Sipdio Nshimiyimana the Acting Director General of the Rwanda Forestry Agency (RFA). Image by The Forefront Magazine. Rwanda, 2022.

The head of the Coalition of non-governmental organizations that care for the environment Rwanda Climate Change Development (RCCD in acronym), Vuningoma Faustin winks at those who damage the environment that the latter is the heart of life daily.

For him, it is difficult to stop people from looking for firewood just to protect biodiversity. But he asks them to plant more trees in order to maintain the forest cover.

It should be noted that Global Forest Watch indicates that the loss of forest cover in Rwanda has evolved unevenly. It fell from 24 hectares in 2010 to 9 hectares in 2015 before rising to 113 hectares in 2020.

Chart by The Forefront Magazine. Rwanda, 2022.

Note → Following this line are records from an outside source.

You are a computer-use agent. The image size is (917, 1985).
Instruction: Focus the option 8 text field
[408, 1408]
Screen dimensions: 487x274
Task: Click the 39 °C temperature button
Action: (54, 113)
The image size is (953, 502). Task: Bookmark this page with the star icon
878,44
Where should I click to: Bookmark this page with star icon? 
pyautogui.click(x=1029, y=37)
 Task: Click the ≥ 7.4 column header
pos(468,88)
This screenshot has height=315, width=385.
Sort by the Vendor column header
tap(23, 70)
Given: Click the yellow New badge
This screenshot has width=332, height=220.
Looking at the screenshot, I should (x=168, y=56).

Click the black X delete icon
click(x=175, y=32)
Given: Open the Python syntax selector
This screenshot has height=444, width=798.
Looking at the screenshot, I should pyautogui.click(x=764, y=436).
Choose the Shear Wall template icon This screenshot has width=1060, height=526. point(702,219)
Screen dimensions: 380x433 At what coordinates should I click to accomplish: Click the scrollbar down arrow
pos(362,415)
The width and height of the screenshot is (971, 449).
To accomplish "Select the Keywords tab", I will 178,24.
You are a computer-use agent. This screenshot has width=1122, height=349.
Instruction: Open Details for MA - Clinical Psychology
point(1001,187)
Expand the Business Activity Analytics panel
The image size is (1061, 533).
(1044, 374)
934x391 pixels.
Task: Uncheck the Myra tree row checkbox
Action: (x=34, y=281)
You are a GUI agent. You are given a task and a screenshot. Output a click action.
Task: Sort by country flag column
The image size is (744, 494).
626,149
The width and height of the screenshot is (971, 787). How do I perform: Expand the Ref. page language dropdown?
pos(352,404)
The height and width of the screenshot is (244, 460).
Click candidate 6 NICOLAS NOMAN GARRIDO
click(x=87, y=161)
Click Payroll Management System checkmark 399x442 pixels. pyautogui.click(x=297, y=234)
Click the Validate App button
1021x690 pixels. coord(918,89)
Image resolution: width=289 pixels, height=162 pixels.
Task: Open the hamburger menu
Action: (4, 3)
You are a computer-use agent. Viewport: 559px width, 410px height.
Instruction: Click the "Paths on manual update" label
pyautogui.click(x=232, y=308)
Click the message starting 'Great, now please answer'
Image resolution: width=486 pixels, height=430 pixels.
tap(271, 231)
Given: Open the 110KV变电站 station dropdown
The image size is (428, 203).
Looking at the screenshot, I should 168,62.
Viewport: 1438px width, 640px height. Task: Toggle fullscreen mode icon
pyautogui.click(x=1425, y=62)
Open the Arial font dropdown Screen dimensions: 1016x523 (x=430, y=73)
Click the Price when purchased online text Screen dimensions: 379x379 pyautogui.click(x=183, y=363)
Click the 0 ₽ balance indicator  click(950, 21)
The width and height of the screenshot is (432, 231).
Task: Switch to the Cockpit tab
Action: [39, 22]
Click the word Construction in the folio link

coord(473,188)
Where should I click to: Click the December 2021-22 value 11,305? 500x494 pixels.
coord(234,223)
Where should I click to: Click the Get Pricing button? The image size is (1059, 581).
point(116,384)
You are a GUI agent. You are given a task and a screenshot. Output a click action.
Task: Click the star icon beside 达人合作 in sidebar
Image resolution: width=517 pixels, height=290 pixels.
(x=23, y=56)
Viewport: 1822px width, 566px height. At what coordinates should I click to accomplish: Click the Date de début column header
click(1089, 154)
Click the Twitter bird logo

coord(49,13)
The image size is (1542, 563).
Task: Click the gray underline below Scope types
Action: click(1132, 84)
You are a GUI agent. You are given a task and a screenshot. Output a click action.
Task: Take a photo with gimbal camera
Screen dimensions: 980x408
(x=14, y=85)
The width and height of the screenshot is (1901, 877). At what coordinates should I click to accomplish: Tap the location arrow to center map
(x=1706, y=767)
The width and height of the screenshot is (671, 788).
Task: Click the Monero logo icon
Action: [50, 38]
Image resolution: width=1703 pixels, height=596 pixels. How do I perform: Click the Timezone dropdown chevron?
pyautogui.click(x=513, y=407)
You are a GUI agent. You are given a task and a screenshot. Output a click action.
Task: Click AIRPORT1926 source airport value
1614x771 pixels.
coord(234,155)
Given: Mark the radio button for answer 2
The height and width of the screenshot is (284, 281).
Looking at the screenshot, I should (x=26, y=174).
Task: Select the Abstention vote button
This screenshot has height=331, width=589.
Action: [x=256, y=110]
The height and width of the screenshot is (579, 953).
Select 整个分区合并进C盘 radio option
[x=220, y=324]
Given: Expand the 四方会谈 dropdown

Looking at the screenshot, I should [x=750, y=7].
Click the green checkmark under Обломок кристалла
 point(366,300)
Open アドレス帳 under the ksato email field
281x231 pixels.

Vuningoma Faustin asks the government to lower the prices of alternative energies to charcoal and firewood. For example, gas, electricity, biogas, etc. which can be used for cooking.

According to the director general of the Rwanda Forestry Agency (RFA), Spidio Nshimiyimana, the government is aware of the lack of wood for cooking. However, he assures that the government is doing everything to find a solution to this challenge.

In the meantime, he calls on Rwandans to sacrifice themselves to restore the forests and the hills. In addition, the Rwandan government has initiated the “Canarumwe” project which allows the citizen to save firewood, according to Spidio Nshimiyimana.

Spidio said the Rwandan government plans to reduce the use of firewood and charcoal for cooking by 2024 to 42% and 20% in 2030.

Charcoal seller Gasabo District city of Kigali. Image by The Forefront Magazine. Rwanda, 2022.

Today, Rwanda can claim to have promoted the use of gas. While in the report made between 2010 and 2011 the use of gas and biogas for cooking does not even exist, in the report published between 2016 and 2017 the use of gas for cooking amounted to 1 .1%.

Rwanda plans to reach 30% of the protected areas of the territory by 2030. Will it achieve its goal? Let’s wait and see.

The Rondeza method which allows citizens to save firewood. Image by The Forefront Magazine. Rwanda, 2022.